**YOUR TASK:** This exercise calls for printing every record exactly once more.

Top of AVAILABLE DATA

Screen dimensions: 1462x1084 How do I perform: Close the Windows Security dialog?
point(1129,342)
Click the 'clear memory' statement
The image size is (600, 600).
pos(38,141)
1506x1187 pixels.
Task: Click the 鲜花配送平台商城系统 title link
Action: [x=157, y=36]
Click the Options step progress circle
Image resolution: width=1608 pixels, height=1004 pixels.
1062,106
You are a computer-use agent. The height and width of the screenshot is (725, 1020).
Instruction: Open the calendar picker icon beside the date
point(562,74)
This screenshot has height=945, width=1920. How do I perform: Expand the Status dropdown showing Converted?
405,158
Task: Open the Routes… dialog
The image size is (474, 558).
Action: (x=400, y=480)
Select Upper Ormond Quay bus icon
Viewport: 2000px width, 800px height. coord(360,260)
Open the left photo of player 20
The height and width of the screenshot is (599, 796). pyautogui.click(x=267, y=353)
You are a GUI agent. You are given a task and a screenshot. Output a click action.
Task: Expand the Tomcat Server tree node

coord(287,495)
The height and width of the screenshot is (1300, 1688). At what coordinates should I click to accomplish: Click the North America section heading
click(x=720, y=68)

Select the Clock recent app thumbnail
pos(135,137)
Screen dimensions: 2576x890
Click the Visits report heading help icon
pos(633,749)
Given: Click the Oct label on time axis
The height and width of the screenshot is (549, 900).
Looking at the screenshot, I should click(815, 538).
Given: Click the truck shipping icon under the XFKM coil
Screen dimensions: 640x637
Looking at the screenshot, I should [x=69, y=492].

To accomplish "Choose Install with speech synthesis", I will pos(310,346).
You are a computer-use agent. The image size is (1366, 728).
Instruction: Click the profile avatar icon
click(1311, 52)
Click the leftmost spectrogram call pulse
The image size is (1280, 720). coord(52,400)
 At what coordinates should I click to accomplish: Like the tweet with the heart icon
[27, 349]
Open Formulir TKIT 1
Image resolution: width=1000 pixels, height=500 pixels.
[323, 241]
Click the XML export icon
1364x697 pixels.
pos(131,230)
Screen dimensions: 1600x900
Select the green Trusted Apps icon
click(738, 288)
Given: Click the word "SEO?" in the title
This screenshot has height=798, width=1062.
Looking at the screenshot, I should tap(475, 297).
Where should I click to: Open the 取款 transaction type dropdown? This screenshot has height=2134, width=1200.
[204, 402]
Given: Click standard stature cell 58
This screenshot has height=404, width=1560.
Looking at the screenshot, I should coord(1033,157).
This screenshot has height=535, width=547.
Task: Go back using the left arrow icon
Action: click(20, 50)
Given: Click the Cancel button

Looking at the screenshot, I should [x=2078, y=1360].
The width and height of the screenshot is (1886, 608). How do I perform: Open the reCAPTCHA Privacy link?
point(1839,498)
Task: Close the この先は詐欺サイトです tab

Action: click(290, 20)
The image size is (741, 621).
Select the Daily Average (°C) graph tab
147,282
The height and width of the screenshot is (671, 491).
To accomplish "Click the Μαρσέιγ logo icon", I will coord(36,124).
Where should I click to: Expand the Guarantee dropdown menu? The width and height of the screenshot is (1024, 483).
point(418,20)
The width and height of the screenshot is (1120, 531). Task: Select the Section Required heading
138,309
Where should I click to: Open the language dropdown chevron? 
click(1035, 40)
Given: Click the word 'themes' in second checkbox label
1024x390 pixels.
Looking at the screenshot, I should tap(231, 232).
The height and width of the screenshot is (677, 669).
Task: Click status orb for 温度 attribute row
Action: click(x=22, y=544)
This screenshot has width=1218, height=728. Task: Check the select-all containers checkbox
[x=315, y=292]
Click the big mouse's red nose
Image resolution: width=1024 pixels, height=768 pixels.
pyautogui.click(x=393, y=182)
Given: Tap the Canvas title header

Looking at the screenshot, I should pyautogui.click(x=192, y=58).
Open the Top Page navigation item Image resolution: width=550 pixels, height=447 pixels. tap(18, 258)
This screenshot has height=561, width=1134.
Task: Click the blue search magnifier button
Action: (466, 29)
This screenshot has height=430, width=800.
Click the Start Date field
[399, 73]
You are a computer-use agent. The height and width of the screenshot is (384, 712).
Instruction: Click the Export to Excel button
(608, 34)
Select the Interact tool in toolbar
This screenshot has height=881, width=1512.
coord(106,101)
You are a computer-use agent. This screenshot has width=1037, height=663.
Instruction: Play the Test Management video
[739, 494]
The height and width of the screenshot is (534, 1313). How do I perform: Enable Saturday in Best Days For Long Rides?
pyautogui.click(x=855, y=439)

Bottom of AVAILABLE DATA

**TASK RESPONSE:**
Screen dimensions: 1462x1084 How do I perform: Close the Windows Security dialog?
point(1129,342)
Click the 'clear memory' statement
The image size is (600, 600).
pos(38,141)
1506x1187 pixels.
Task: Click the 鲜花配送平台商城系统 title link
Action: [x=157, y=36]
Click the Options step progress circle
Image resolution: width=1608 pixels, height=1004 pixels.
1062,106
You are a computer-use agent. The height and width of the screenshot is (725, 1020).
Instruction: Open the calendar picker icon beside the date
point(562,74)
This screenshot has height=945, width=1920. How do I perform: Expand the Status dropdown showing Converted?
405,158
Task: Open the Routes… dialog
The image size is (474, 558).
Action: (x=400, y=480)
Select Upper Ormond Quay bus icon
Viewport: 2000px width, 800px height. coord(360,260)
Open the left photo of player 20
The height and width of the screenshot is (599, 796). pyautogui.click(x=267, y=353)
You are a GUI agent. You are given a task and a screenshot. Output a click action.
Task: Expand the Tomcat Server tree node

coord(287,495)
The height and width of the screenshot is (1300, 1688). At what coordinates should I click to accomplish: Click the North America section heading
click(x=720, y=68)

Select the Clock recent app thumbnail
pos(135,137)
Screen dimensions: 2576x890
Click the Visits report heading help icon
pos(633,749)
Given: Click the Oct label on time axis
The height and width of the screenshot is (549, 900).
Looking at the screenshot, I should click(815, 538).
Given: Click the truck shipping icon under the XFKM coil
Screen dimensions: 640x637
Looking at the screenshot, I should [x=69, y=492].

To accomplish "Choose Install with speech synthesis", I will pos(310,346).
You are a computer-use agent. The image size is (1366, 728).
Instruction: Click the profile avatar icon
click(1311, 52)
Click the leftmost spectrogram call pulse
The image size is (1280, 720). coord(52,400)
 At what coordinates should I click to accomplish: Like the tweet with the heart icon
[27, 349]
Open Formulir TKIT 1
Image resolution: width=1000 pixels, height=500 pixels.
[323, 241]
Click the XML export icon
1364x697 pixels.
pos(131,230)
Screen dimensions: 1600x900
Select the green Trusted Apps icon
click(738, 288)
Given: Click the word "SEO?" in the title
This screenshot has height=798, width=1062.
Looking at the screenshot, I should tap(475, 297).
Where should I click to: Open the 取款 transaction type dropdown? This screenshot has height=2134, width=1200.
[204, 402]
Given: Click standard stature cell 58
This screenshot has height=404, width=1560.
Looking at the screenshot, I should coord(1033,157).
This screenshot has height=535, width=547.
Task: Go back using the left arrow icon
Action: click(20, 50)
Given: Click the Cancel button

Looking at the screenshot, I should [x=2078, y=1360].
The width and height of the screenshot is (1886, 608). How do I perform: Open the reCAPTCHA Privacy link?
point(1839,498)
Task: Close the この先は詐欺サイトです tab

Action: click(290, 20)
The image size is (741, 621).
Select the Daily Average (°C) graph tab
147,282
The height and width of the screenshot is (671, 491).
To accomplish "Click the Μαρσέιγ logo icon", I will coord(36,124).
Where should I click to: Expand the Guarantee dropdown menu? The width and height of the screenshot is (1024, 483).
point(418,20)
The width and height of the screenshot is (1120, 531). Task: Select the Section Required heading
138,309
Where should I click to: Open the language dropdown chevron? 
click(1035, 40)
Given: Click the word 'themes' in second checkbox label
1024x390 pixels.
Looking at the screenshot, I should tap(231, 232).
The height and width of the screenshot is (677, 669).
Task: Click status orb for 温度 attribute row
Action: click(x=22, y=544)
This screenshot has width=1218, height=728. Task: Check the select-all containers checkbox
[x=315, y=292]
Click the big mouse's red nose
Image resolution: width=1024 pixels, height=768 pixels.
pyautogui.click(x=393, y=182)
Given: Tap the Canvas title header

Looking at the screenshot, I should pyautogui.click(x=192, y=58).
Open the Top Page navigation item Image resolution: width=550 pixels, height=447 pixels. tap(18, 258)
This screenshot has height=561, width=1134.
Task: Click the blue search magnifier button
Action: (466, 29)
This screenshot has height=430, width=800.
Click the Start Date field
[399, 73]
You are a computer-use agent. The height and width of the screenshot is (384, 712).
Instruction: Click the Export to Excel button
(608, 34)
Select the Interact tool in toolbar
This screenshot has height=881, width=1512.
coord(106,101)
You are a computer-use agent. This screenshot has width=1037, height=663.
Instruction: Play the Test Management video
[739, 494]
The height and width of the screenshot is (534, 1313). How do I perform: Enable Saturday in Best Days For Long Rides?
pyautogui.click(x=855, y=439)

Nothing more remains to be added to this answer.